§ EXERCISE BRIEF
The expected result is an exact copy of the lines from the one holding "You are a computer-use" to the last line of the material, with pictures removed and nothing added.

== SOURCE DATA

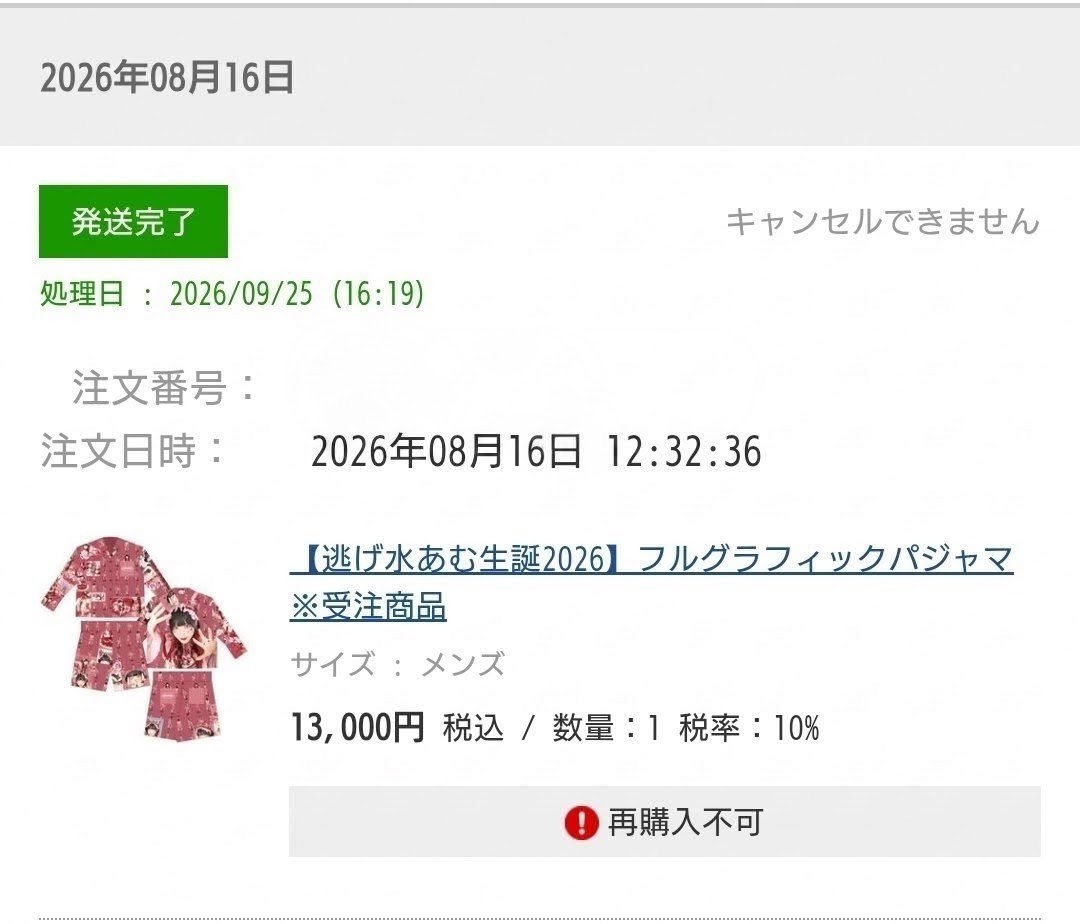The width and height of the screenshot is (1080, 924).
Task: Click the 税率：10% tax rate text
Action: (749, 728)
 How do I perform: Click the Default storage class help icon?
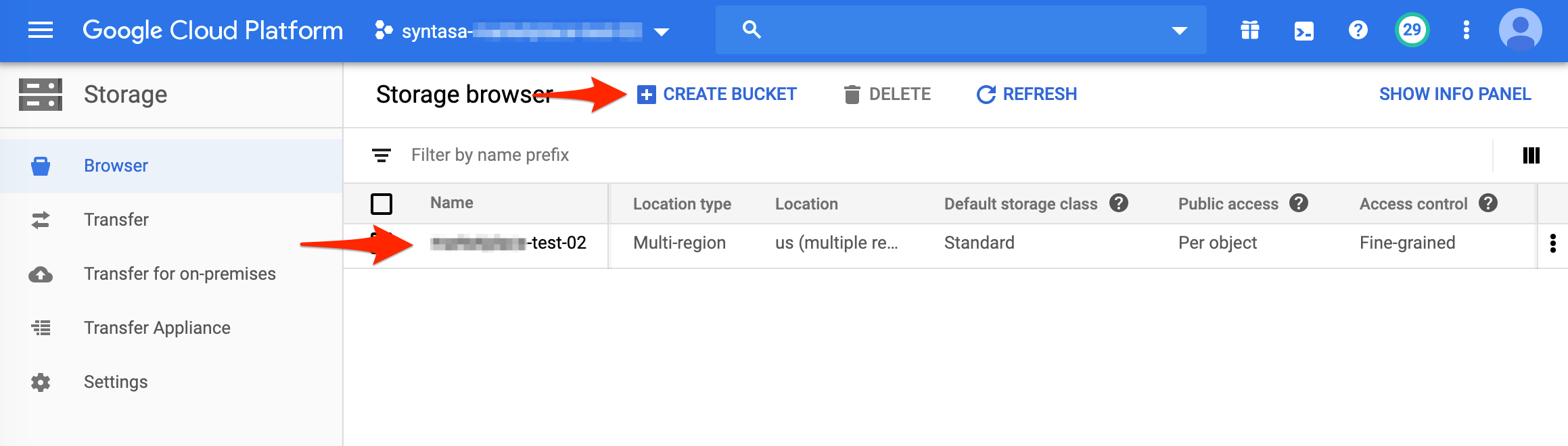(1119, 203)
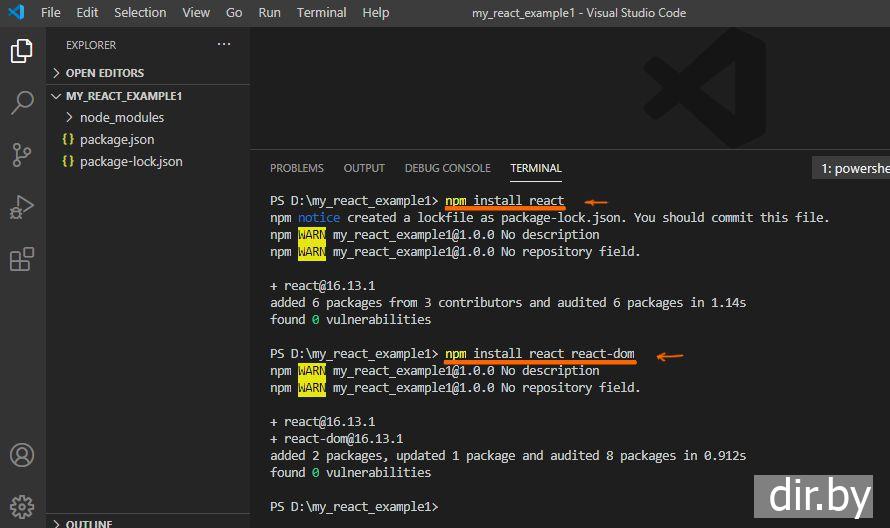
Task: Expand the Open Editors section
Action: pyautogui.click(x=104, y=73)
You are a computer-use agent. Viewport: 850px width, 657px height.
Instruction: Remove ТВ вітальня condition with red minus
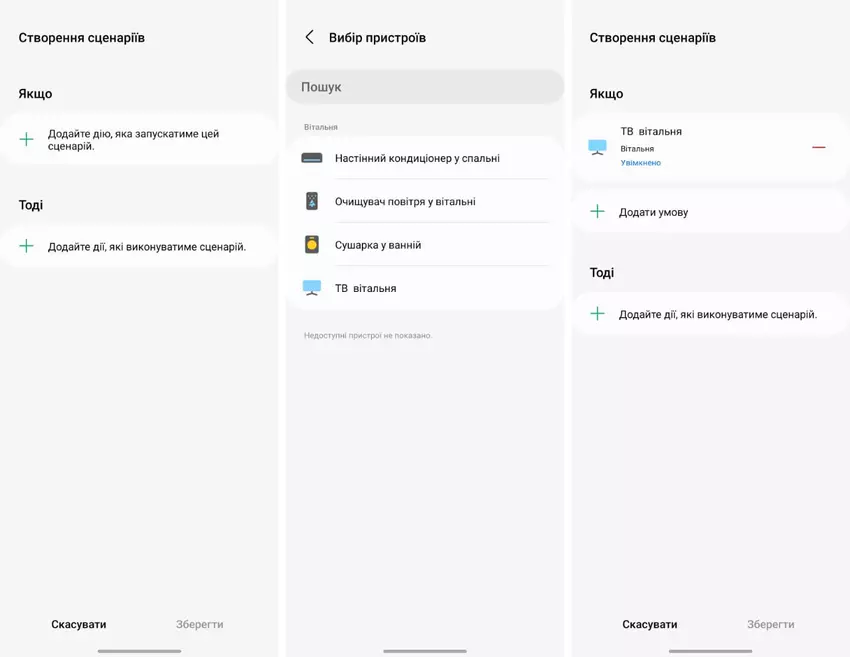coord(818,147)
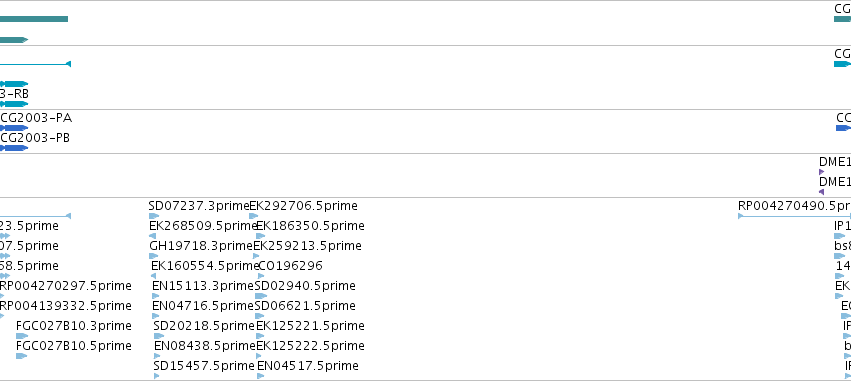Select the EN15113.3prime feature
851x381 pixels.
[154, 296]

====

§ ANSWER SPACE
You are a computer-use agent. Viewport: 850px width, 657px height.
Instruction: Remove ТВ вітальня condition with red minus
coord(818,147)
Select the EN15113.3prime feature
851x381 pixels.
[154, 296]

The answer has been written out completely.